29 C
Medan
Wednesday, June 26, 2024

7 Tahun Pindah-pindah Lokasi, Festival Danau Toba Sepi

SOLU BOLON Peserta lomba Solu Bolon ikut memeriahkan FDT 2019. Lomba tradisional ini diharapkan mampu menarik minat wisatawan.

MEDAN, SUMUTPOS.CO – Pesta Danau Toba (PDT) pertama kali digelar di Parapat-Simalungun tahun 1980 lalu. Terbaliknya KM Peldatari yang mengangkut ratusan pengunjung PDT di Tomok-Samosir tahun 1997, menyebabkan PDT tidak digelar selama 15 tahun (1998-2012).

Pesta yang sejatinya merupakan event budaya, pariwisata dan olahraga itu kembali digelar tahun 2013, dan berubah nama menjadi Festival Danau Toba (FDT). Sejak berubah nama, tiap tahun FDT digelar di lokasi berbeda. Tidak lagi melulu di Parapat Simalungun. Pertama tahun 2013 di Tuktuk Samosir, 2014 di Balige, 2015 di Berastagi-Karo, 2016 di Muara-Tapanuli Utara, 2017 di Humbahas, 2018 di Sidikalang-Dairi, dan 2019 kembali ke Parapat-Simalungun.

Lama event bervariasi, mjulai dari 3 hari 3 malam, hingga 7 hari 7 malam, tergantung anggaran.

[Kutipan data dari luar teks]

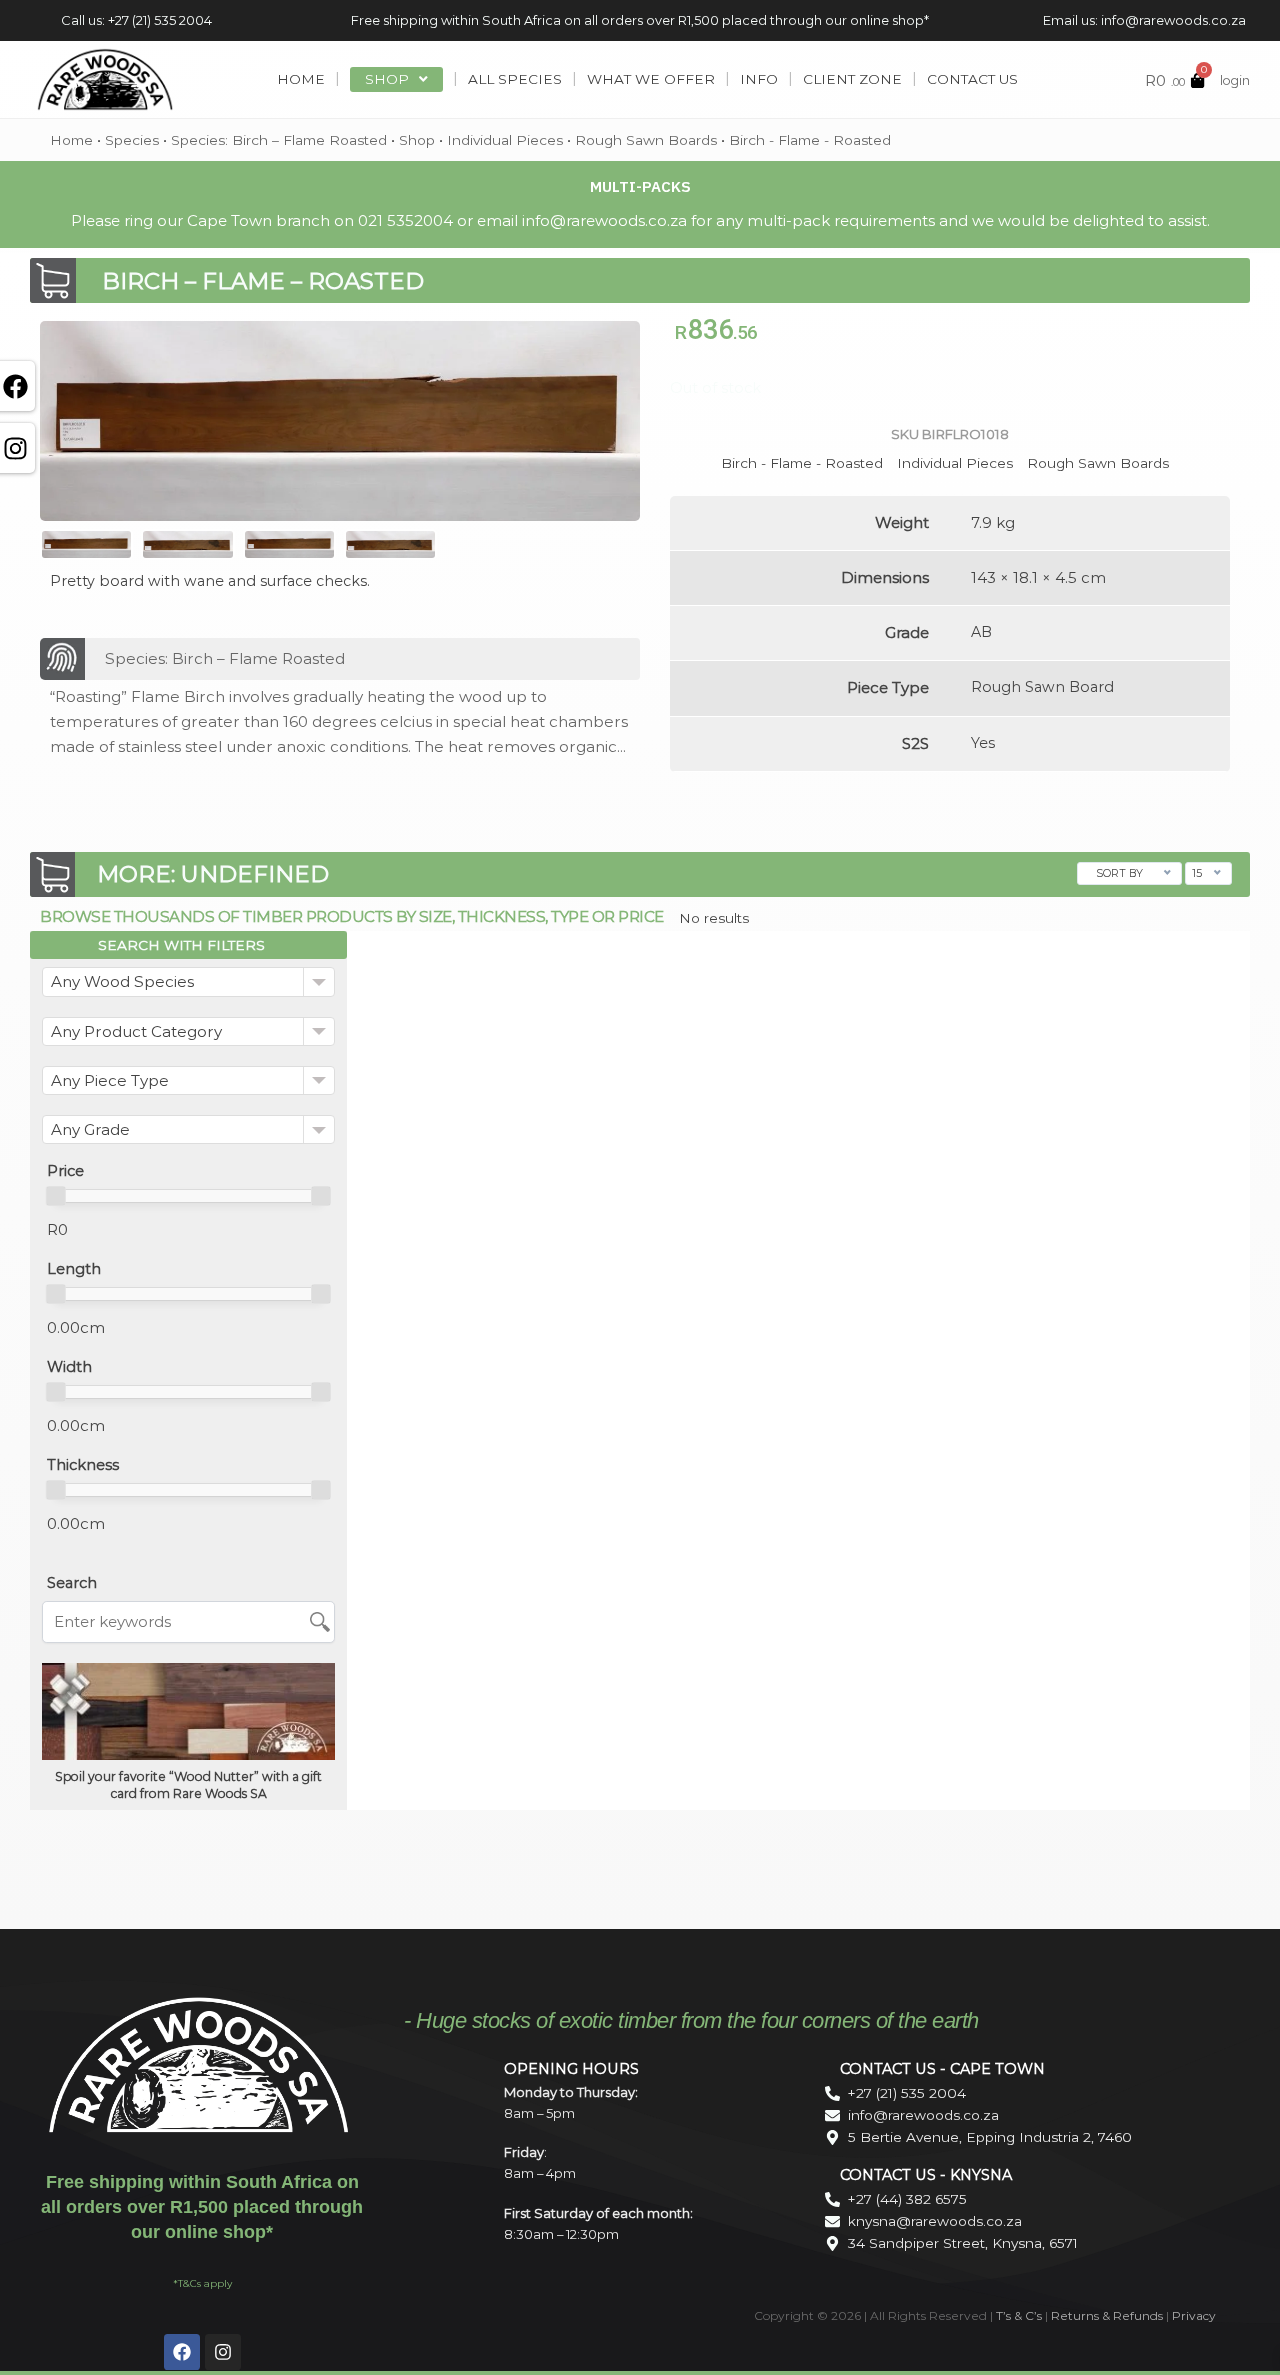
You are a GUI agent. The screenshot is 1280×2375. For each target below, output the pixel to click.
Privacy (1194, 2315)
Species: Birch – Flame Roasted (279, 140)
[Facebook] (182, 2352)
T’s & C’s (1019, 2315)
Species (132, 140)
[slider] (56, 1196)
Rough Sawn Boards (646, 140)
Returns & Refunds (1107, 2315)
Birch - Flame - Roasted (810, 140)
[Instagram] (223, 2352)
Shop (417, 140)
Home (71, 140)
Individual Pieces (505, 140)
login (1235, 80)
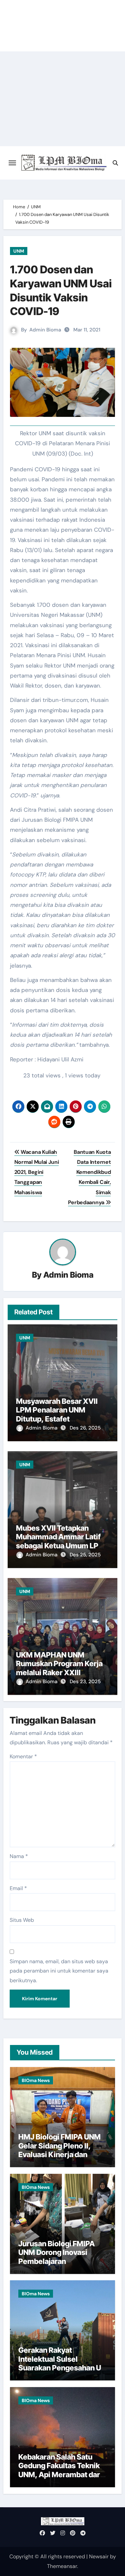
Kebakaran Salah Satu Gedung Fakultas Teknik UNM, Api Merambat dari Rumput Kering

Tahun ini, FDT digelar hanya 4 hari mulai 9-12 Desember 2019. Dana yang dikucurkan pun kecil, konon hanya Rp1,4 miliar. Dana ini jelas sangat minim dibanding anggaran pada FDT beberapa tahun sebelumnya.

Minimnya anggaran FDT sudah berlangsung beberapa tahun. Tahun lalu, FDT di Dairi bahkan sangat sepi dan relatif tidak bergaung. Panitia mengaku dana yang tersedia sangat minim, sehingga tidak bisa membiayai banyak kegiatan. FDT yang paling ramai adalah FDT 2013 di Tuktuk, Samosir. Saat itu, dana dibiayai langsung dari pusat.

Meski tahun ini FDT kembali ke lokasi pertama, yakni di Parapat Simalungun, penyelenggaraan tetap sepi seperti di lokasi-lokasi sebelumnya. Sejumlah pihak menganggap FDT tahun ketujuh ini gagal karena rendahnya antusiasme pengunjung datang ke acara itu.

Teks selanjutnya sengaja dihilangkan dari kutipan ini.